Given entries START

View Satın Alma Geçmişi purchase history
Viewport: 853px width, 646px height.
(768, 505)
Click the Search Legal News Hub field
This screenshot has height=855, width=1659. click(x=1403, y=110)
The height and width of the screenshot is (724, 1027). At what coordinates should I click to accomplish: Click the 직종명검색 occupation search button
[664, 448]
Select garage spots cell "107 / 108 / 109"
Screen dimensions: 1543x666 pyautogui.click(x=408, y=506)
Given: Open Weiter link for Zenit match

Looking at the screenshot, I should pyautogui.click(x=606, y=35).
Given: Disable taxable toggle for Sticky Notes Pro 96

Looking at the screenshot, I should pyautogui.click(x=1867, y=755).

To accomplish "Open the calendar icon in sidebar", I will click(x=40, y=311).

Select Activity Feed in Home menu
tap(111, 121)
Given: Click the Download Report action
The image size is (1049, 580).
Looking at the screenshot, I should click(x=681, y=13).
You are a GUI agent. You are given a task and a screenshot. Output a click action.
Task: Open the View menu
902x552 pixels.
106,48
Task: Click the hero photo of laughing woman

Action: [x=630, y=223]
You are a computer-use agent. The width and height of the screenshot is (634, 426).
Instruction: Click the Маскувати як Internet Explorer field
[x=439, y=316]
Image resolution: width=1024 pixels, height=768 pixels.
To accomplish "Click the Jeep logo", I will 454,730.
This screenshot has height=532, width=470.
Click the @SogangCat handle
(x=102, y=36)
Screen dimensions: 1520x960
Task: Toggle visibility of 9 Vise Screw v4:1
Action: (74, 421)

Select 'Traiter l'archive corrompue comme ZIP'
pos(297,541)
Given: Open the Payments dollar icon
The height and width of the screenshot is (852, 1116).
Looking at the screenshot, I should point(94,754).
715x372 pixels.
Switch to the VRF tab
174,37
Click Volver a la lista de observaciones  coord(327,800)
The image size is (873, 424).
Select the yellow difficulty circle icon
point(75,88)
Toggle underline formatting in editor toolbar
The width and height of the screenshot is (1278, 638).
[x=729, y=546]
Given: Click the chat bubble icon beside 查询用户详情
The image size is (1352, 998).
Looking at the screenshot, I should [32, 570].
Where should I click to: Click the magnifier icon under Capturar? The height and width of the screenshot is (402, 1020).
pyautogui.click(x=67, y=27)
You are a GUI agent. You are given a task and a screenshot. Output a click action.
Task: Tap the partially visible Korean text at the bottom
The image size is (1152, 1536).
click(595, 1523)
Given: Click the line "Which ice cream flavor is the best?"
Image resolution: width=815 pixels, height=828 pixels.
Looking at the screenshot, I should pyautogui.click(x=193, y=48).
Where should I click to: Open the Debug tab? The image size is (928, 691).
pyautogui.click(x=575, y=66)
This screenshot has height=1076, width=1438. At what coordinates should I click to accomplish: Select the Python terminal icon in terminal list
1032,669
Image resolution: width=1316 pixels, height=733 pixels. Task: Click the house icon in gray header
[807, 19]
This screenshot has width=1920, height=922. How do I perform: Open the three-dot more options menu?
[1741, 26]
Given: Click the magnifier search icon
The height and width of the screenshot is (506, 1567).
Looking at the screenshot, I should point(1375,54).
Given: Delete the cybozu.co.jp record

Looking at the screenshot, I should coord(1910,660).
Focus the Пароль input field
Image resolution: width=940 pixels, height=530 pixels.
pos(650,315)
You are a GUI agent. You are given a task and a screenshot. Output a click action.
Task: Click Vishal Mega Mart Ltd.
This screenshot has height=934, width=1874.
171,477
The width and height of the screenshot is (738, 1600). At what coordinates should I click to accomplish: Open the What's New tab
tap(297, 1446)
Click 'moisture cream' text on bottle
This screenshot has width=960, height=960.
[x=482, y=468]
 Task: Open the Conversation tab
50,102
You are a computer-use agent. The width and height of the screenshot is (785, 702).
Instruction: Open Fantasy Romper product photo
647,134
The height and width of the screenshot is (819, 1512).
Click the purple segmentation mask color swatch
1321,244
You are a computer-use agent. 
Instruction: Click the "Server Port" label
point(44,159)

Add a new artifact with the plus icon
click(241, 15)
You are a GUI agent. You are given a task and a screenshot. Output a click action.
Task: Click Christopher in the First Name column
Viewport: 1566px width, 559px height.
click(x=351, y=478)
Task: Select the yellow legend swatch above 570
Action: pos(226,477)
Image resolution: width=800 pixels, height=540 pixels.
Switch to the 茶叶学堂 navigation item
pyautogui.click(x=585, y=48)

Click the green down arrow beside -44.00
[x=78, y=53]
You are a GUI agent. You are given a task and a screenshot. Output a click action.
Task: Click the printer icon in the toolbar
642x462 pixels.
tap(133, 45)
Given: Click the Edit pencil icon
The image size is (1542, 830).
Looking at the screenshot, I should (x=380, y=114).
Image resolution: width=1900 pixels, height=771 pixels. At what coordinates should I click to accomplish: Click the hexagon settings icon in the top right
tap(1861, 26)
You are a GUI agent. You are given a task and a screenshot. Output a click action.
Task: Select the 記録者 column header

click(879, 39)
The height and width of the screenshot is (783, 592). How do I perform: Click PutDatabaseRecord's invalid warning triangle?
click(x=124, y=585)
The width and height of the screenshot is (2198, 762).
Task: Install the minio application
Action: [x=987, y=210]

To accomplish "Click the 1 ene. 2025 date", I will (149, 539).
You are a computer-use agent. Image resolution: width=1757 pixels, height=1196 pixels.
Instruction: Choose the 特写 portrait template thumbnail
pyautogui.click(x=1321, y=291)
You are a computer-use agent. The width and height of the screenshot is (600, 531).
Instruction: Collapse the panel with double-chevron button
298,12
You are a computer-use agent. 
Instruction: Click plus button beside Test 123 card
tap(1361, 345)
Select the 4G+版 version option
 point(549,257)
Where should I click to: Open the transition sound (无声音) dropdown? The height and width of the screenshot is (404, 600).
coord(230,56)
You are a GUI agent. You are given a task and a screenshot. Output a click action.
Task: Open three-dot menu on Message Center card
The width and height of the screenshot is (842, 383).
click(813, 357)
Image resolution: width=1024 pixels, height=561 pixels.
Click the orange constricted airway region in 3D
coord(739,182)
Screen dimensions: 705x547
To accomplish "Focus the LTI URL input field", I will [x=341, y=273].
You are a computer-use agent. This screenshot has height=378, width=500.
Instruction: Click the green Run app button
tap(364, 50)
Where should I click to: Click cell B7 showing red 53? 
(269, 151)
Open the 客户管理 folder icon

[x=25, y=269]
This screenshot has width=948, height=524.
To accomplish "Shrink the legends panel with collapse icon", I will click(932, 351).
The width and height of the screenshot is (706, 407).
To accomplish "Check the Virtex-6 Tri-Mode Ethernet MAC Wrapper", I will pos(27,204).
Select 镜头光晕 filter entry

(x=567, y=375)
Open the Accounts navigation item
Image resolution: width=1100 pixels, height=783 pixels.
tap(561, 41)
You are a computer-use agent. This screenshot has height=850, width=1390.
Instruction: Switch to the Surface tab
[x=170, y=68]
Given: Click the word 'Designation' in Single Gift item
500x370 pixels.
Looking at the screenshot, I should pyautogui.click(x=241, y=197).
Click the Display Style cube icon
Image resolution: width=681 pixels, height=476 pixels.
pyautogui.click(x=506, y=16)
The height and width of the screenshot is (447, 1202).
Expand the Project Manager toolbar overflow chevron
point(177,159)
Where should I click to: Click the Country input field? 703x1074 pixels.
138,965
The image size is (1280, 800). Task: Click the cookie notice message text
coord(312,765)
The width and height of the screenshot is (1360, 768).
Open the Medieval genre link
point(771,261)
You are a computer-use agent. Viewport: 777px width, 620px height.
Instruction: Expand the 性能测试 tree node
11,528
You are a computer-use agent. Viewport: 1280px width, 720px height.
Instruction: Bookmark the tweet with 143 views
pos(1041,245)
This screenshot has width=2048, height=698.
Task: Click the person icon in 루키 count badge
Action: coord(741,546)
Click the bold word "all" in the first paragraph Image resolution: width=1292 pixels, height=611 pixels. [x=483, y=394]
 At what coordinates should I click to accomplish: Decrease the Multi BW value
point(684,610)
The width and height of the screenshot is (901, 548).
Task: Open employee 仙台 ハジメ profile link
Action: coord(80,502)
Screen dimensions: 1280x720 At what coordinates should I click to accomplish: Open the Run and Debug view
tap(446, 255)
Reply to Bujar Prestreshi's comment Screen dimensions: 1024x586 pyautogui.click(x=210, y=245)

Given entries END

## What needs to be done
Could you set down, word for word, only the lines above from the line with "is (634, 426)." to the line with "This screenshot has height=532, width=470.", including both?

## Written solution
You are a computer-use agent. The width and height of the screenshot is (634, 426).
Instruction: Click the Маскувати як Internet Explorer field
[x=439, y=316]
Image resolution: width=1024 pixels, height=768 pixels.
To accomplish "Click the Jeep logo", I will 454,730.
This screenshot has height=532, width=470.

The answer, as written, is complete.